Ontario MPP
- In office 1934–1937
- Preceded by: Charles Avila Séguin
- Succeeded by: Romeo Bégin
- Constituency: Russell

Personal details
- Born: March 10, 1884 Clarence Creek, Ontario
- Died: July 7, 1951 (aged 67)
- Party: Liberal
- Children: 2
- Profession: Doctor

= Arthur Desrosiers =

Canadian politician

Arthur Desrosiers (March 10, 1884 – July 7, 1951) was a medical doctor and mayor of Eastview, Ontario, later known as Vanier.

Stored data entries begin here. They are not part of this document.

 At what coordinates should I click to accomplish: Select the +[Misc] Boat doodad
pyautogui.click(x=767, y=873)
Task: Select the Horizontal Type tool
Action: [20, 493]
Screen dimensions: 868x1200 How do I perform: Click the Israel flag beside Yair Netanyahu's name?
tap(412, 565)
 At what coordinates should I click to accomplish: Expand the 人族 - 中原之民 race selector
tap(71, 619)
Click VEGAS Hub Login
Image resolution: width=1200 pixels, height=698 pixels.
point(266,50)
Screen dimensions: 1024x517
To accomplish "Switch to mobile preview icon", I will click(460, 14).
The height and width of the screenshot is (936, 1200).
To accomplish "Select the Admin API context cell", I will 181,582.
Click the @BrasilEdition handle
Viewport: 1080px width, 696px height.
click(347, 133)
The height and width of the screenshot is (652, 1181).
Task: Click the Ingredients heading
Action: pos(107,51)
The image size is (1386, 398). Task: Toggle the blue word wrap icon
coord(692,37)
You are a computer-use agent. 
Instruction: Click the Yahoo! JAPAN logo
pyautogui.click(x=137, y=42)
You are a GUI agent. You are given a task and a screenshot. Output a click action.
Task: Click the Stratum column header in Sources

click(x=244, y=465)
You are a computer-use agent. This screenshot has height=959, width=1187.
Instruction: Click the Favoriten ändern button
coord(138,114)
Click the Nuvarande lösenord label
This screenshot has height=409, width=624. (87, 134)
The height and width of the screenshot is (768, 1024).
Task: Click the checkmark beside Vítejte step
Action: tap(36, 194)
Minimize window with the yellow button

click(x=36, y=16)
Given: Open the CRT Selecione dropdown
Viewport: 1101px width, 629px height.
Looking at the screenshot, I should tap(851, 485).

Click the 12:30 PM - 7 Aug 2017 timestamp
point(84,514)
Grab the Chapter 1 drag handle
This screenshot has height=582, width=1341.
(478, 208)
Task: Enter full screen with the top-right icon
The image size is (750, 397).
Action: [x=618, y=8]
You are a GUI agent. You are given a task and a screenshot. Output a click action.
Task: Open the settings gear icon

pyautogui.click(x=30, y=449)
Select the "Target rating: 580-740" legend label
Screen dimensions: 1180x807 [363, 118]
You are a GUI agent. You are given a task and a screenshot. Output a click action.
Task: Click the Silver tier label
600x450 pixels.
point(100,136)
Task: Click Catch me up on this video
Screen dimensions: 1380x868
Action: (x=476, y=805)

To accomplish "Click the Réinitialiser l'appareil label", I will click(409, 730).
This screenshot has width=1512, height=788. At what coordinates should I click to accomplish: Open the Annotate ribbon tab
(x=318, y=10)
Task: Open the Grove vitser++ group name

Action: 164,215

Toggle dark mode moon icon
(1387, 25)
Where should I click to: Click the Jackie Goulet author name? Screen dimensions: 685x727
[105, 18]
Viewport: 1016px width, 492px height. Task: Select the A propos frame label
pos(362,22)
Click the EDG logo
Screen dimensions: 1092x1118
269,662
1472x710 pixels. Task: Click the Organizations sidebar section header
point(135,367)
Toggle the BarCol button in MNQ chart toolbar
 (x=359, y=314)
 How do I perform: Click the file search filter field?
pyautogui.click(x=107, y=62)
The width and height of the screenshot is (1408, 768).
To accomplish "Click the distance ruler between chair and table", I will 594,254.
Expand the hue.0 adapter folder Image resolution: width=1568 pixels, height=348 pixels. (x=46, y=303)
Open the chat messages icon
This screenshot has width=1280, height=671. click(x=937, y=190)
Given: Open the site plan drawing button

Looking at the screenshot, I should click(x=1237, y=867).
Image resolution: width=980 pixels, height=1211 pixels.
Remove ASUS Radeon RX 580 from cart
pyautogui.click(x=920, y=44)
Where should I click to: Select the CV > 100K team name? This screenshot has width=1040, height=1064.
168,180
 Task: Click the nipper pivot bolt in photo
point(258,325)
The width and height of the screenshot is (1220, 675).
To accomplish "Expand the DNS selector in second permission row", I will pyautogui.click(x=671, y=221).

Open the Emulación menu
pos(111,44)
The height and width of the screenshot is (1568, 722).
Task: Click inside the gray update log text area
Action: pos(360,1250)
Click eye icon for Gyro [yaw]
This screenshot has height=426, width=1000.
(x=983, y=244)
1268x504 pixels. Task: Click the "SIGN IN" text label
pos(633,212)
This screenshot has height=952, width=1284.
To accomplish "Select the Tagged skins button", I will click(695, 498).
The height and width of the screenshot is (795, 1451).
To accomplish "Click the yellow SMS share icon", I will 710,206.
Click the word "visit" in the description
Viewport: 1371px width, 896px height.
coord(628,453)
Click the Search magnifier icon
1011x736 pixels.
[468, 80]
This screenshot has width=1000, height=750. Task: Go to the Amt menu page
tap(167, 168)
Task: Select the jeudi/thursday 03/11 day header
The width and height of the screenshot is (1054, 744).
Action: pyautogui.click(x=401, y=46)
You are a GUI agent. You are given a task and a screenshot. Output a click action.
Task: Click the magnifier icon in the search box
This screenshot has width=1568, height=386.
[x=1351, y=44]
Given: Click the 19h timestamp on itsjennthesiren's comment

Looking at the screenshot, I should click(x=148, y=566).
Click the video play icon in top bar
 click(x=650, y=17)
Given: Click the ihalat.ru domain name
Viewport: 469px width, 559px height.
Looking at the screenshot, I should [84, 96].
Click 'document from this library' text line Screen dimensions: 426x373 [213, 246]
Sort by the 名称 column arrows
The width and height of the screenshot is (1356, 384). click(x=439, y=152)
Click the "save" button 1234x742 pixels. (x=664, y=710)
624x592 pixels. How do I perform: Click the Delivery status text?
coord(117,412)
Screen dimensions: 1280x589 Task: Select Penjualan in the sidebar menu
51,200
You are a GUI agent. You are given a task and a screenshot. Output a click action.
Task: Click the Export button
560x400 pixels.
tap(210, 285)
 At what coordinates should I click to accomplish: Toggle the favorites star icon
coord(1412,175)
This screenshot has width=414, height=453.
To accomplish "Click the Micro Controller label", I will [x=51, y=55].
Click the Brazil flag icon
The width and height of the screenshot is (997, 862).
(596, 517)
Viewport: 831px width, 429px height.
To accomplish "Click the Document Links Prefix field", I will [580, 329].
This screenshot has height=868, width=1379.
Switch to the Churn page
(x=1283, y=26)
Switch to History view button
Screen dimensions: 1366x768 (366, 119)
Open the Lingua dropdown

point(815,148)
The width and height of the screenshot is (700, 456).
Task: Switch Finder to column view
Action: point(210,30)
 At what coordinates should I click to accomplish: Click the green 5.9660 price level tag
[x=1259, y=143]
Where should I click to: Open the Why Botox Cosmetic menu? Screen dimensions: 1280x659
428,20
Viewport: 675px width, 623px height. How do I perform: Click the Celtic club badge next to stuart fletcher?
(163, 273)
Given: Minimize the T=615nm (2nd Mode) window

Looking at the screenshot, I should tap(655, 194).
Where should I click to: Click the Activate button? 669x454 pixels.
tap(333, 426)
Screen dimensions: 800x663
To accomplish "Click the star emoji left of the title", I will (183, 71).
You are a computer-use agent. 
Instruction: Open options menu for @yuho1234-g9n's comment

He also represented Russell in the Legislative Assembly of Ontario as a Liberal from 1934 to 1937.

==Background==
He was born in Clarence Creek, Ontario in 1884, the son of Dr. Alexis Napoléon Desrosiers and Ernestine Dionne who was the daughter of Amable Dionne. He attended Collège Bourget in Rigaud, Quebec and then studied medicine at the Université Laval.

==Politics==
He was mayor of Eastview in 1918–1919, 1922 and 1924 to 1927. During his time as mayor, he favoured annexation of Eastview by the nearby city of Ottawa. Desrosiers drowned in 1951 while boating in the Rideau River. He was survived by his two daughters, Pauline and Lucette.